Division of Narcotic Enforcement
(1972) 25 Cal.App.3d 174, 179 [101 Cal.Rptr. 635];
People
v.
Privitera, supra,
at p. 709). We have already indicated above that this standard has been met here.
Even assuming without conceding that under the state standard we must apply the strict scrutiny test here, we think the state’s legitimate interest in the quality, cost and availability of hospital facilities outweighs Wilson’s interest in having the financial information about the cost of operating its facility remain unavailable to the public. Wilson’s state right to privacy is not an absolute right, but one that may be outweighed by supervening public concerns. Thus here, public disclosure is properly compelled (cf.
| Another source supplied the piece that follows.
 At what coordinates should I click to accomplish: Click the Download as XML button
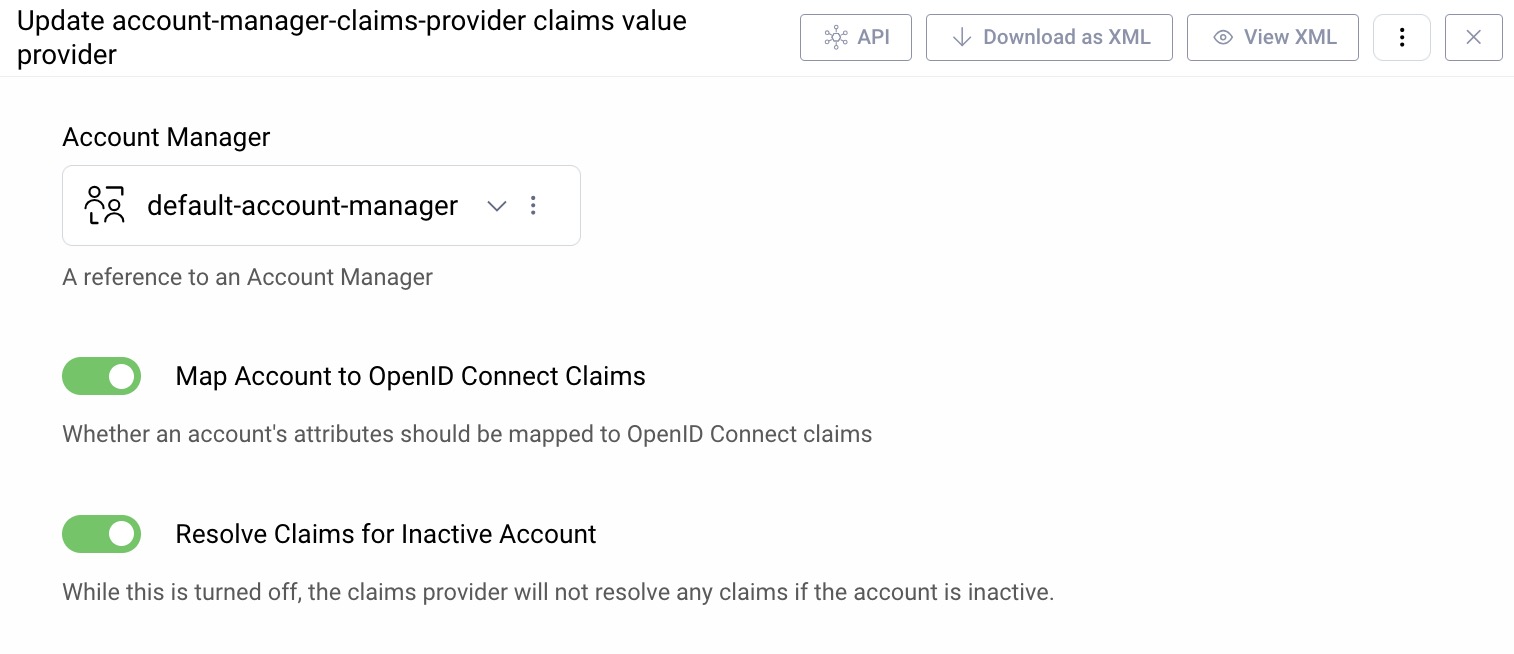(1049, 37)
Board of Medical Quality Assurance
v.
Gherardini
(1979) 93 Cal.App.3d 669, 679 [156 Cal.Rptr. 55]).
Wilson also argues that its facility has not received or sought any public funds.
However, this is not significant in light of the express legislative finding that health facilities are affected with the public interest and involved in the distribution of essential services. This is in accord with existing case law indicating that both nonprofit and investor-owned hospitals are quasi-public trusts
(Anton
v.
San Antonio Community Hosp.
(1977) 19 Cal.3d 802 [140 Cal.Rptr. 442, 567 P.2d 1162];
Ascherman
v.
Saint Francis Memorial Hosp.
(1975) 45 Cal.App.3d 507 [119 Cal.Rptr. 507]) and the extensive and close state supervision to which hospitals are and have been traditionally subjected.
Wilson’s argument also overlooks the fact that the scope of the disclosure required is properly limited and consistent with the purposes of the legislation. Thus, the owner of a health care facility is not required to report any activities unrelated to the operation of that facility (see § 441.2, 441.18,
set forth, so far as pertinent, below).
As to the burden of the uniform reporting requirements of the Act, Wilson overlooks the regulations providing for requests for modification to approved accounting systems (Cal. Admin. Code, tit. 4, § 7050).
We conclude, therefore, that section 442, subdivision (a) also does not invade a zone of privacy protected by the state Constitution.
Affirmed.
Miller, J., and Smith, J., concurred.
Appellants’ petition for a hearing by the Supreme Court was denied November 19, 1980.